Transparent Data Encryption is Not Enough
Security for an earlier time
One of the biggest challenges with security is understanding the threats and how to properly defend against them. Just because the data is encrypted “at-rest” and you can make the auditor go away, doesn’t mean the data is protected against the real threats of the organization.
Transparent Data Encryption
Several modern databases offer Transparent Data Encryption (TDE). The database software does the encryption “transparently” at the file level when saving the data to disk. But anybody with access to the database can still retrieve the data and view it in clear text. Another method, full disk encryption (FDE) is the same idea, but instead of the database software doing the encryption, it is the underlying operating system. While the entity doing the encryption is different these methods are essentially identical.
It should be noted that the open-source version of Postgres doesn’t offer TDE. There was talk of adding it to version 16, coming late 2023, but it has since dropped off the list. Commercial versions of Postgres offer TDE, but then there is the concern of vendor lock-in. Cloud providers, such as AWS, offer FDE with their managed versions of Postgres.
The problem with either TDE or FDE is the idea was conceived when security revolved around physical security and the threat of somebody stealing hard drives. In modern data centers and public clouds, this is hardly the attack vector that keeps CISO’s up at night. From amateur hacker to state-sponsored professional, the attacker will not be physically sneaking into the data center; they will be attacking remotely. If the attacker can access the database, they can load the data, and TDE/FDE are useless.
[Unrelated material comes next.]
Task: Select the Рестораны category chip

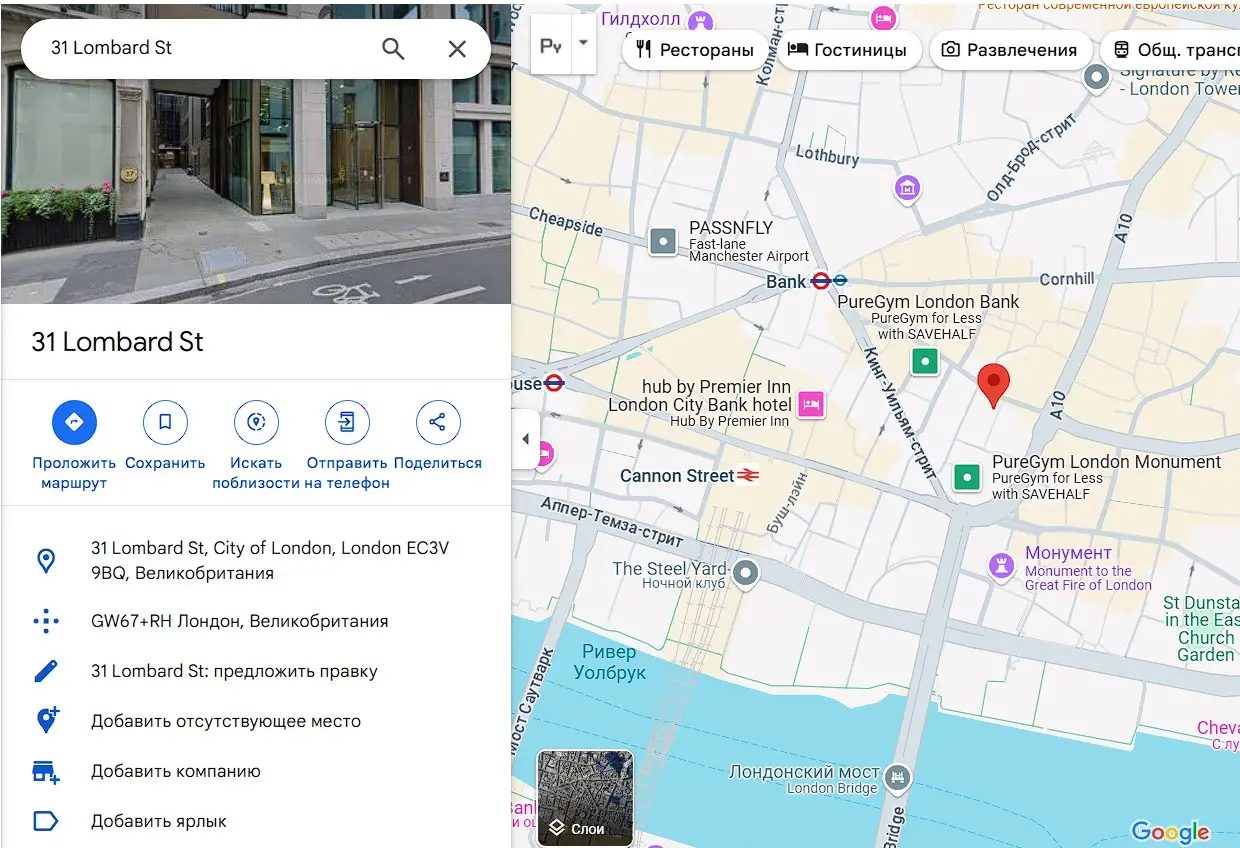Action: coord(695,50)
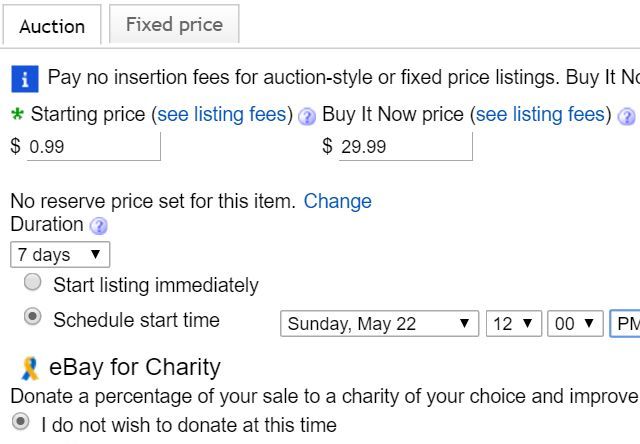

Beyond remote attacks, the security principle of least privilege means even the DBA should not be able to access the data unless necessary to do their job. For example, the DBA shouldn’t know the company financials before the CFO or have unfettered access to employee salary and SSNs, or customer PII, PCI, and PHI data. Limits on access to the data enables the outsourcing of the database administration completely as the outsourced DBA won’t be able to access sensitive data.
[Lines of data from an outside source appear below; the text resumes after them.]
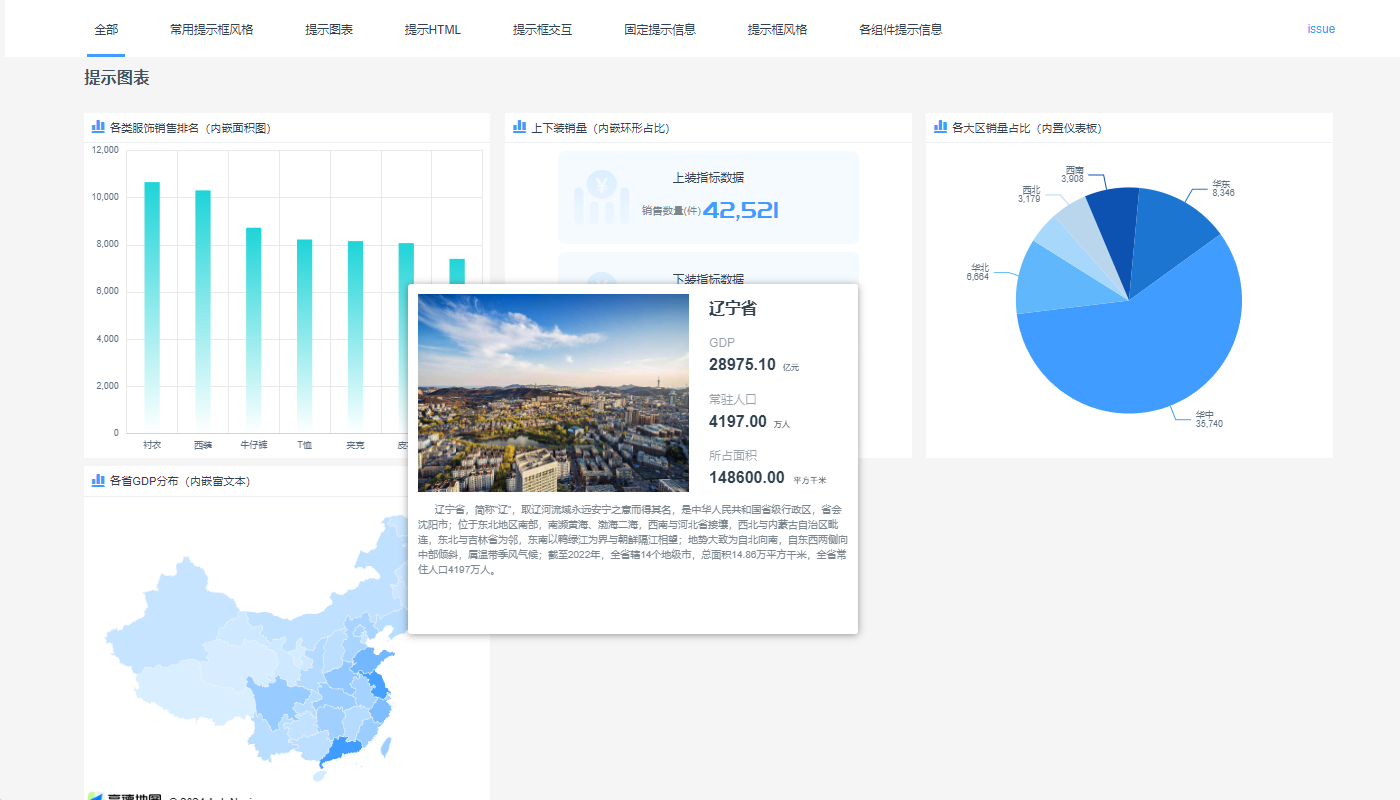Click the chart icon beside 各大区销量占比 title
Image resolution: width=1400 pixels, height=800 pixels.
(x=940, y=127)
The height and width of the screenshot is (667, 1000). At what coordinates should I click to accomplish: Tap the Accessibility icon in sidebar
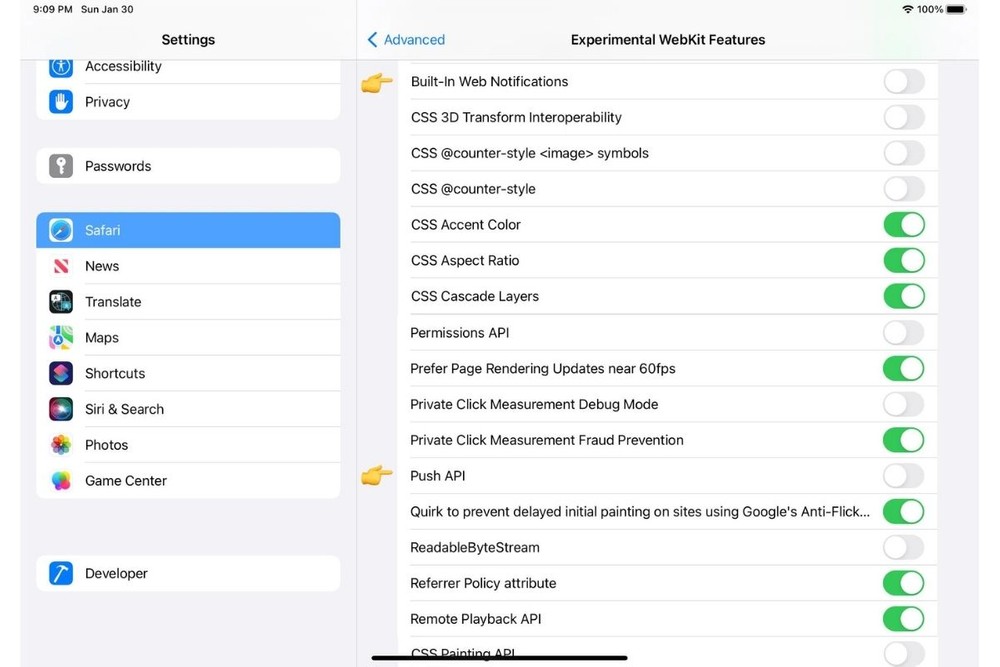(x=61, y=67)
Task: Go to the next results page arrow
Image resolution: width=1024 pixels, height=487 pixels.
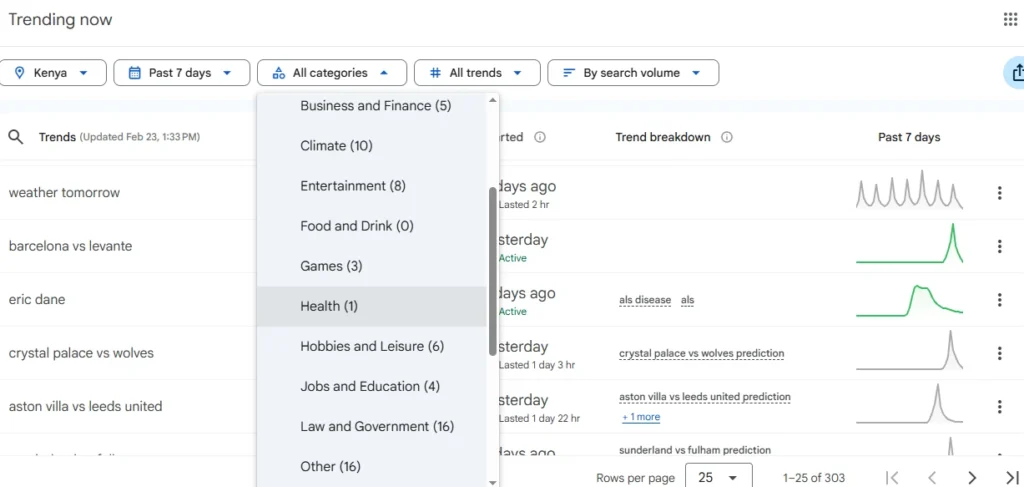Action: 972,477
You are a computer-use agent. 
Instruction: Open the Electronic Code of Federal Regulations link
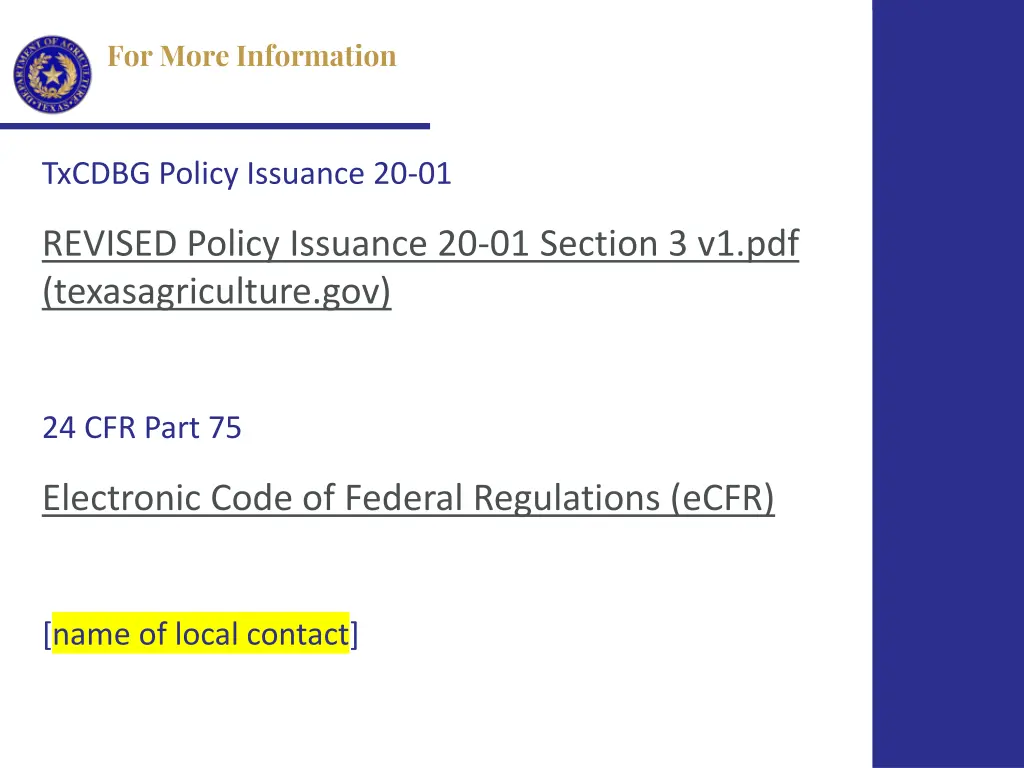point(408,498)
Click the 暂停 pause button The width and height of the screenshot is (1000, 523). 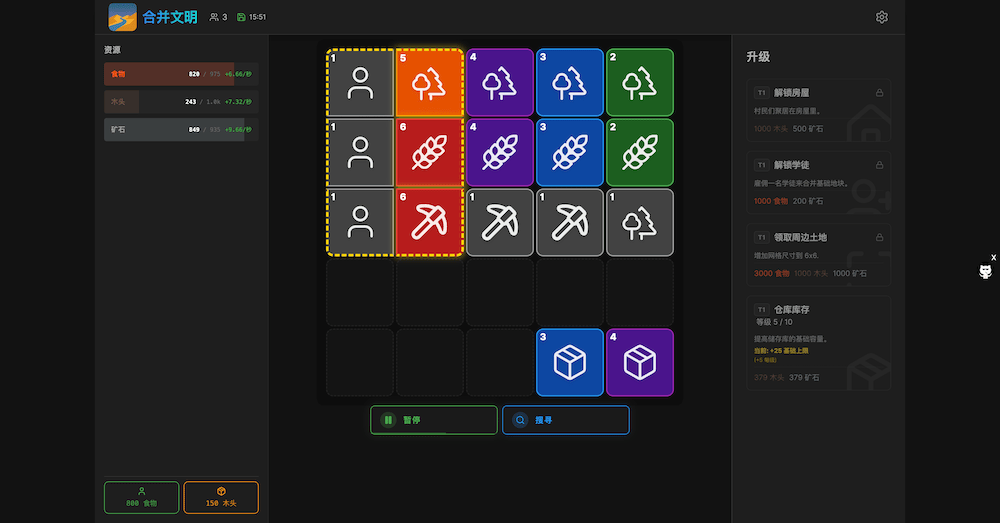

Cloud providers have a “shared security model” where they keep the data centers physically safe and keep the software patches updated, but their employees may still have access (even if tightly controlled). Certainly cloud providers go to great lengths to define who can access the infrastructure/databases and under what circumstances. But in the end, their customers are responsible for setting those controls and thus it is up to those customers to keep the data safe. Full encryption outside of the database is a potent additional control that the customer should implement.
As evidence, the major credit card networks won’t let anybody accept credit cards unless they comply with PCI DSS (Payment Card Industry Data Security Standard). PCI DSS requires that credit card numbers (CCN) be encrypted at-rest, in-transit, and be properly masked in use. As an example of masking in use, the system may show only the last four digits to authorized personnel (e.g. call center personnel).
When talking about encryption at-rest, they specifically call-out TDE/FDE (in 220.127.116.11 and 18.104.22.168) and require that additional controls be added to ensure that the data can’t be accessed by remote attackers or unauthorized internal personnel.
A Modern Approach to Data Security
With Baffle, the data is encrypted outside of the database and then stored in a secure form in the database. This protects the data, even when someone has direct access to the database. Applications are connected through Baffle Shield that, in-turn, provides the data as required by the least-privileged role that enables them to do their job. Baffle Shield operates directly on the SQL queries and manages the key mapping which enables a no-code, fast and easy implementation.
TDE/FDE make perfect sense with any kind of removable storage media or a concern about the security of hard drives. These could be lost or stolen if someone gets physical access to the infrastructure.
However, for physically protected data centers and especially for public cloud, TDE/FDE are security technologies that don’t add a lot of value. Instead, a data-centric approach is required that ensures that only people with proper authorization, based on the principle of least privilege, can access the data, either partially masked or in clear text.